During Michael Bloomberg’s twelve-year tenure as mayor of New York City, he saw firsthand how climate change was affecting the city—and realized that it was going to lob even more enormous challenges in the future. Encroaching seas? Check. Heat waves? Those, too. Stressing the water system, the transportation system, and more? Yup, that too.
It was clear to Bloomberg that the problem wasn’t going to go away. It was also clear that the federal government wasn’t going to do enough meaningful to address the problem, he says.
But Bloomberg realized that New York and other cities didn’t have to wait: They could take their future into their own hands. And in making themselves more sustainable and resilient to onrushing climate change, cities could also make a serious dent in global carbon emissions, because so much of the world’s population lives in urban areas—meaning that the choices that cities make impact the entire world.
Bloomberg Philanthropies partnered with National Geographic to produce Paris to Pittsburgh, a documentary film highlighting the actions that cities, counties, and towns around the U.S. are taking to address the causes and effects of climate change. In an interview conducted by email, we asked Bloomberg how cities can help solve the climate crisis.
What moment, realization, or experience spurred you to focus your energy on climate change?
The connection to public health drew me to the fight against climate change. The biggest sources of carbon emissions also pollute the air we breathe and the water we drink. Tackling climate change and improving public health go hand-in-hand. And the more people see that, the more actively they demand change. (Learn about the dire warnings of the most recent National Climate Assessment.)
What are the biggest challenges we face in the fight to mitigate climate change? What is the scope of the problem?
One challenge is that the places that account for most greenhouse gas emissions—cities—don't always have the tools they need to reduce them. The more that states and the federal government empower local governments to act, the more progress we'll be able to make.
We also need to make markets more transparent regarding the risks and opportunities presented by climate change, so investors and business leaders can make more informed decisions. That will help drive capital to low-carbon investments. The marketplace can be a powerful ally in the fight against climate change.
What are the most compelling technologies being developed to combat climate change, and what needs to happen to get them advanced and adopted?
The cost of solar and wind energy continue to drop, and batteries continue to have larger capacities.

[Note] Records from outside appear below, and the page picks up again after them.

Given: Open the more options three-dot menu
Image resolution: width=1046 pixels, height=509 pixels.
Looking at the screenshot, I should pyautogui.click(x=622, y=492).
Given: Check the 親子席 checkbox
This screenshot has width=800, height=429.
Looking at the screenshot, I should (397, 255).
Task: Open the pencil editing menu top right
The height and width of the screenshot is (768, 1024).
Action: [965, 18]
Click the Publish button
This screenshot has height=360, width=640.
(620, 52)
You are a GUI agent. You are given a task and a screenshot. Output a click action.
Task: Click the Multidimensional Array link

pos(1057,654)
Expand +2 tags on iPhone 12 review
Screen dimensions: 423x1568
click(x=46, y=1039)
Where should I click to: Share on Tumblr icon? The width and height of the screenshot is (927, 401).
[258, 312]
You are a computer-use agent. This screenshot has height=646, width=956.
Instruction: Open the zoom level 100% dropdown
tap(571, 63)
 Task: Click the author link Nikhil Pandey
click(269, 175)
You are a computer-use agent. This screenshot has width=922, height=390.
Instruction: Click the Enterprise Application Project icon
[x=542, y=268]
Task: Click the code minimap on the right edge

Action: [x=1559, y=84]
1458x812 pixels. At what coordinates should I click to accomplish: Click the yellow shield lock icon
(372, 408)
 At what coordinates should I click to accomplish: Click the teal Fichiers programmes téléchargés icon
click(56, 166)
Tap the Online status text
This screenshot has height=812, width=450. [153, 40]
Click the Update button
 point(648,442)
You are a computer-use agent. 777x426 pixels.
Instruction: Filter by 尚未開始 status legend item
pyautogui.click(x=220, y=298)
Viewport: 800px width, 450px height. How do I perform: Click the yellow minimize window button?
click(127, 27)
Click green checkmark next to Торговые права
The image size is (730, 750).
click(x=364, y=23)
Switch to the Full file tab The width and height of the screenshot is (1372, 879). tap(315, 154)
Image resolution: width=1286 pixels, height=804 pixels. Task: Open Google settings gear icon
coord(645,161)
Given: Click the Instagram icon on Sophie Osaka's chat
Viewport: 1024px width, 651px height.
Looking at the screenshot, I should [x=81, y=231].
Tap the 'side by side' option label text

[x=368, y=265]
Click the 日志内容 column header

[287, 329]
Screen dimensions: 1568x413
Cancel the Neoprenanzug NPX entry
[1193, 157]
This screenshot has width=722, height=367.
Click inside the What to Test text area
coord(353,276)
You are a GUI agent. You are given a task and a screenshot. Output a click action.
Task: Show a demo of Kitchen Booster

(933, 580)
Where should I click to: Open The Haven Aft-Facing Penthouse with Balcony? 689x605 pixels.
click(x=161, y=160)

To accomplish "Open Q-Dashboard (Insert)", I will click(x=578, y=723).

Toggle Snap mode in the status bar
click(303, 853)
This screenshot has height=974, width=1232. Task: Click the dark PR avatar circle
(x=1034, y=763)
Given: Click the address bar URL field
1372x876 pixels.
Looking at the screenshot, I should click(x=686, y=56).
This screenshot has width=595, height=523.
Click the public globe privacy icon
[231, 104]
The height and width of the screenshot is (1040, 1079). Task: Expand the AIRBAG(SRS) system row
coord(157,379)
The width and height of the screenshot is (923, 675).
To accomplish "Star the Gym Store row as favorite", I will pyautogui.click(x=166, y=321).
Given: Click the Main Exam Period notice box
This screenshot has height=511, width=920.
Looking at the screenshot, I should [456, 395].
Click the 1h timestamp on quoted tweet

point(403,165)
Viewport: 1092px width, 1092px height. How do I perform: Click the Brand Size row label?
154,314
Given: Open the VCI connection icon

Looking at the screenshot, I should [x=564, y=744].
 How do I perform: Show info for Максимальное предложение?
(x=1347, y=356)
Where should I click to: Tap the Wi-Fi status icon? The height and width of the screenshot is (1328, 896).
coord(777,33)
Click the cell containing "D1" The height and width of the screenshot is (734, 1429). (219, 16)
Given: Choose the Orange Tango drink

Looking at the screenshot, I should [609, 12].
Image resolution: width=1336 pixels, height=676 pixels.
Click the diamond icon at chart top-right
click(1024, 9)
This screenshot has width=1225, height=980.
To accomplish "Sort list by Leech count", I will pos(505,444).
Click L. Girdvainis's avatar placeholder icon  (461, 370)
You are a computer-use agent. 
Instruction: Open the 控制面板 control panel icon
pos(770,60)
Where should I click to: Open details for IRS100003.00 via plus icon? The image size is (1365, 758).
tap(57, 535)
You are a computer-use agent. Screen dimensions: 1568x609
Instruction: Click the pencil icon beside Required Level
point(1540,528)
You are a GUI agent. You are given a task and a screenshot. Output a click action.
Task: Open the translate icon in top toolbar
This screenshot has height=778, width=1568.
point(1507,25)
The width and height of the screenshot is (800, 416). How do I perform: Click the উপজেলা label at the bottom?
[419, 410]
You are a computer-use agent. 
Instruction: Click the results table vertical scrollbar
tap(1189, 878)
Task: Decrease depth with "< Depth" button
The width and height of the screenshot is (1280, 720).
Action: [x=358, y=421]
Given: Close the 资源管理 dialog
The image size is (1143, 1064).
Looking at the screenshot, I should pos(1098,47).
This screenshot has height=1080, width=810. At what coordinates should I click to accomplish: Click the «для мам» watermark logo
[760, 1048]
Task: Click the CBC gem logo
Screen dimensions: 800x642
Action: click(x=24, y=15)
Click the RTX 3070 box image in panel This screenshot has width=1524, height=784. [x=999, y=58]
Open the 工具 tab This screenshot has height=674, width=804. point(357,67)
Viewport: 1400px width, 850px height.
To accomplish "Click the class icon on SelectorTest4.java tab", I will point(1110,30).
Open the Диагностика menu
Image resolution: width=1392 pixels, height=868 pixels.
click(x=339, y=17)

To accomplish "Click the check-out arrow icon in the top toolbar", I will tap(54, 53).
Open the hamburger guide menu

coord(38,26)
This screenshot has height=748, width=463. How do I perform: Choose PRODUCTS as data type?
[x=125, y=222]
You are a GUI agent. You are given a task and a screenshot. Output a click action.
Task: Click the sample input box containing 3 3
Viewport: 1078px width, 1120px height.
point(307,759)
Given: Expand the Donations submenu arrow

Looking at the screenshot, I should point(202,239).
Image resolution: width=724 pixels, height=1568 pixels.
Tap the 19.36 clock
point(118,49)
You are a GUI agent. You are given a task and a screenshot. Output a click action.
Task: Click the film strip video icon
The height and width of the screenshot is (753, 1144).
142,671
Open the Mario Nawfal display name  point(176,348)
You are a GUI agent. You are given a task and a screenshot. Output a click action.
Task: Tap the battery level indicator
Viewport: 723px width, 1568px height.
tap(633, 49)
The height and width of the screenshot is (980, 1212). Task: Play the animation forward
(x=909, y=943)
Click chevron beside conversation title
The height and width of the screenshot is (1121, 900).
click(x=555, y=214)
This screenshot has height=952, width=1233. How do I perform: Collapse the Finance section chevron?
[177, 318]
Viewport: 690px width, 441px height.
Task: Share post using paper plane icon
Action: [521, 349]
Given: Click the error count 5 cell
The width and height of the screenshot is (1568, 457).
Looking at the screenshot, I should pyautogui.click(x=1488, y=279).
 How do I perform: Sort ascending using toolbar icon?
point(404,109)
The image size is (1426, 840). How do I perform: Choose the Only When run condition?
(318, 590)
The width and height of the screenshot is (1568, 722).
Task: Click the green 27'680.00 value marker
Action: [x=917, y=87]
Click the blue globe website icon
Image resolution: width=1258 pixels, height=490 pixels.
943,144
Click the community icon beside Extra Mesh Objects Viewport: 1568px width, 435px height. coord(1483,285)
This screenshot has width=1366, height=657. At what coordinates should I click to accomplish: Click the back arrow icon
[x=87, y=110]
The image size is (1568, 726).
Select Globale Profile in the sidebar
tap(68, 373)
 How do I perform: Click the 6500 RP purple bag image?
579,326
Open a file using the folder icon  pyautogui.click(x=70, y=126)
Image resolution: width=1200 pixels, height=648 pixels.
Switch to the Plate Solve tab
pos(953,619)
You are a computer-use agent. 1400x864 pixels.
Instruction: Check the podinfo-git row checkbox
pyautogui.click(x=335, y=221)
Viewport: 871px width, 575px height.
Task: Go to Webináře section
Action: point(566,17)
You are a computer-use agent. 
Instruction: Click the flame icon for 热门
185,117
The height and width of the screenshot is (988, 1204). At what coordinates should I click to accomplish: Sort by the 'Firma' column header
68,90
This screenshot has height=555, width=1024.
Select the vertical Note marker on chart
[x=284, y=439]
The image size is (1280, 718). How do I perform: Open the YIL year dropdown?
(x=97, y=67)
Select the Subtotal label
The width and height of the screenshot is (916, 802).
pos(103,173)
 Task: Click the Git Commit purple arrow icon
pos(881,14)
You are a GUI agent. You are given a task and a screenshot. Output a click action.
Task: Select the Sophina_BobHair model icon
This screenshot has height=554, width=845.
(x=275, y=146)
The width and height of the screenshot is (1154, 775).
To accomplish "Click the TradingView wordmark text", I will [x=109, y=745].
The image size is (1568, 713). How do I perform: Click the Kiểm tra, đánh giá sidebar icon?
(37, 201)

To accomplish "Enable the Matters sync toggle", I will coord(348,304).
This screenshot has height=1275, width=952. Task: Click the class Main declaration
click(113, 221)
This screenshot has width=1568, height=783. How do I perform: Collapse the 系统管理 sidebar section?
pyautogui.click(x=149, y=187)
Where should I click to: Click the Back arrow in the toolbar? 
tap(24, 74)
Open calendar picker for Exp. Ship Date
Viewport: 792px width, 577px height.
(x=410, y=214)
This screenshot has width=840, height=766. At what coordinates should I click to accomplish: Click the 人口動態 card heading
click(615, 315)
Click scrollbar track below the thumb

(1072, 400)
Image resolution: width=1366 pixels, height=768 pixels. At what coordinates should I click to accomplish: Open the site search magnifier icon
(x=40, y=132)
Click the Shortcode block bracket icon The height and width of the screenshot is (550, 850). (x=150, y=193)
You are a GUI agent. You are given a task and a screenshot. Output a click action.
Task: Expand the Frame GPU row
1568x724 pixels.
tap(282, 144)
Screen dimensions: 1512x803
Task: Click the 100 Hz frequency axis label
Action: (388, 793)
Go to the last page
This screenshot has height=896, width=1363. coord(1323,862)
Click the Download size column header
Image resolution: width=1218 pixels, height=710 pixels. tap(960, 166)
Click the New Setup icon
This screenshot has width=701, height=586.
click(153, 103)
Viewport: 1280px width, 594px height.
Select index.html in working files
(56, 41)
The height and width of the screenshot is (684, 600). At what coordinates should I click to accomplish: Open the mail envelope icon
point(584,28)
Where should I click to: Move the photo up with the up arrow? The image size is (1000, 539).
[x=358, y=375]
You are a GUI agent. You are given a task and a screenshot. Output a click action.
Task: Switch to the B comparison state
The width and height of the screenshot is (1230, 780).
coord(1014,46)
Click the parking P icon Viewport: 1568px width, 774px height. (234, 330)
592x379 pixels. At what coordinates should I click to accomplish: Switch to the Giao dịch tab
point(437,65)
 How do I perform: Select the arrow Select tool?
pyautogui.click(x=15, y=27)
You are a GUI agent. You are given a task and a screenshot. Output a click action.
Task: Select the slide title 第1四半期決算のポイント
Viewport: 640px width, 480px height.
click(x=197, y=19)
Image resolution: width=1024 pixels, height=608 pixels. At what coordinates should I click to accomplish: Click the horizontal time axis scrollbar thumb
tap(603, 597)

All of that is good news. Electric vehicles will continue to become more common, and that will make a big difference, because transportation is the biggest source of carbon emissions in many parts of the world, including here in the U.S. The federal government should invest in a national network of charging stations throughout the U.S. interstate system. It would increase adoption of electric vehicles by helping to reassure drivers that they can always access a charge when they need one.
What are some of the renewable energy projects—of any scale—that you think have been particularly successful, and why?
More than half of all coal-fired power plants in the U.S. have closed in just the last seven years. They are closing at about the same rate under the current president as they did under the last, despite this administration’s efforts to prop up the coal industry with subsidies. A big reason: Solar and wind are beating coal in the marketplace. That’s a great success story—and it’s a reason why the U.S. has cut emissions more than any other large nation over the last decade.
The film makes the case that private sector, local-, and city-level initiatives can have a significant impact on CO2 emissions. Why do you think it's important to focus on local-scale initiatives? What role do businesses and local governments play in helping the U.S. reach its Paris Agreement commitments (or beyond)?
In the U.S., most of the decisions that impact carbon emissions aren’t made in Washington. They are made by cities, states, businesses, and citizens. Through an effort that our foundation is leading with California Governor Jerry Brown called America’s Pledge, those non-federal groups are now working together to ensure the U.S. reaches our Paris Agreement goal for cutting carbon emissions. We’re already halfway there—and we are determined to make it the rest of the way, with or without Washington.
What are the most important actions individuals can take to address climate change? What should they ask of their mayors, local energy groups, businesses, and representatives?
Vote for leaders who accept science and recognize the importance of this challenge. Call your elected officials and demand clean air and water. Start conversations in your community about why fighting climate change helps public health and the economy—and what we stand to lose unless we act. And little actions—like changing to more efficient light bulbs and painting roofs white—add up. Plus, they save money in the long run. That's the good news: fighting climate change not only makes us healthier, it saves us money—and it helps lay the foundation for stronger economic growth.